■ Data items:
^^^^^^^^

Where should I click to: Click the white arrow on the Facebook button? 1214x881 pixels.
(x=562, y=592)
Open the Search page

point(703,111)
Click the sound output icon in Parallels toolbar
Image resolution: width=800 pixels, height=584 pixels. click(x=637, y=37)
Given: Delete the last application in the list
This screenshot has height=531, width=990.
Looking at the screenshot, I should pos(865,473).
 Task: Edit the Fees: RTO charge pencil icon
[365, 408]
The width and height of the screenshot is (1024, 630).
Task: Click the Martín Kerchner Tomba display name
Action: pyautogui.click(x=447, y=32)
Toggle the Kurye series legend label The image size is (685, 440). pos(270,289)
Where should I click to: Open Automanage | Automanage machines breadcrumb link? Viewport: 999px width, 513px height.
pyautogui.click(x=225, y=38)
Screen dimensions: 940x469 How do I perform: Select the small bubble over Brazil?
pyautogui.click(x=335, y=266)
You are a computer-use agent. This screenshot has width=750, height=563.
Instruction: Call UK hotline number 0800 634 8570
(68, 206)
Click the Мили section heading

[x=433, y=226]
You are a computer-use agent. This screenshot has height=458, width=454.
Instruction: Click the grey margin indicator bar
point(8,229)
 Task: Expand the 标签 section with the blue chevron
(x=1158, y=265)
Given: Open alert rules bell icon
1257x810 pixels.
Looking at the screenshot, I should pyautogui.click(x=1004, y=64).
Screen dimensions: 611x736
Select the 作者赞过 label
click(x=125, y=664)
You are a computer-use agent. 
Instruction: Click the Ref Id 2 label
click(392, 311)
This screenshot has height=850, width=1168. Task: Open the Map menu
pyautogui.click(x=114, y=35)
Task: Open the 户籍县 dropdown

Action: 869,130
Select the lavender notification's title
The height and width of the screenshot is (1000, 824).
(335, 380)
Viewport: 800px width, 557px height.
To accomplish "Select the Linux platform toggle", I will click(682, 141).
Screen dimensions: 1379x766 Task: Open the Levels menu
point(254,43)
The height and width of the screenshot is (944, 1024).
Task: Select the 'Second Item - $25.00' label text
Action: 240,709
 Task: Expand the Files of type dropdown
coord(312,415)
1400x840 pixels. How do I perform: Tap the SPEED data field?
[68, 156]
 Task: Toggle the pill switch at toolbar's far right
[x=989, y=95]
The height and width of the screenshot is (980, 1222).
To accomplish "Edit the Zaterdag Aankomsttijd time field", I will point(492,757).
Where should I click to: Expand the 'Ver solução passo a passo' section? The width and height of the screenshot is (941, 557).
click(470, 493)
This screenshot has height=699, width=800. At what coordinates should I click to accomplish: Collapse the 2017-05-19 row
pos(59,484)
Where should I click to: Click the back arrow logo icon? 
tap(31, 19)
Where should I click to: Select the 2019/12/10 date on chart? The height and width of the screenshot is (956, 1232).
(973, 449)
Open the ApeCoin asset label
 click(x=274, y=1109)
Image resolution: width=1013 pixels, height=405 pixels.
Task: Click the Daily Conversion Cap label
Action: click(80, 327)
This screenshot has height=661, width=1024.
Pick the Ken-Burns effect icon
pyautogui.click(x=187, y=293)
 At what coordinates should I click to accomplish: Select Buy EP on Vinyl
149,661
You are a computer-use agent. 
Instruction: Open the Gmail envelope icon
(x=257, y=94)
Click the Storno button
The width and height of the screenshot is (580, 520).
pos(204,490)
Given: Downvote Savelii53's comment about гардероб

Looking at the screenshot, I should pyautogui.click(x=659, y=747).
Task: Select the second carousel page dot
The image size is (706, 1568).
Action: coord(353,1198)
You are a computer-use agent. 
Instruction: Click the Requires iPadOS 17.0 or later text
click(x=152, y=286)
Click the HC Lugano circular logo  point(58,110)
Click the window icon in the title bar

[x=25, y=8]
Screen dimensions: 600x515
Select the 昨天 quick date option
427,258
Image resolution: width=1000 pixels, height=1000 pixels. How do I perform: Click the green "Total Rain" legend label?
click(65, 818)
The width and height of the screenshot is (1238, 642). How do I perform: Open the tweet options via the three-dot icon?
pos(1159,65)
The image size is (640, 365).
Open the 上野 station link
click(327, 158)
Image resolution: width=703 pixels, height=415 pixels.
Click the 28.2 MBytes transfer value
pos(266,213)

^^^^^^^^

■ Exercise prompt: Your answer must consist solely of the lines above between the line holding "Given: Open alert rules bell icon" and the line holding "Select the lavender notification's title", inclusive, copied exactly.

■ Task result:
Given: Open alert rules bell icon
1257x810 pixels.
Looking at the screenshot, I should pyautogui.click(x=1004, y=64).
Screen dimensions: 611x736
Select the 作者赞过 label
click(x=125, y=664)
You are a computer-use agent. 
Instruction: Click the Ref Id 2 label
click(392, 311)
This screenshot has height=850, width=1168. Task: Open the Map menu
pyautogui.click(x=114, y=35)
Task: Open the 户籍县 dropdown

Action: 869,130
Select the lavender notification's title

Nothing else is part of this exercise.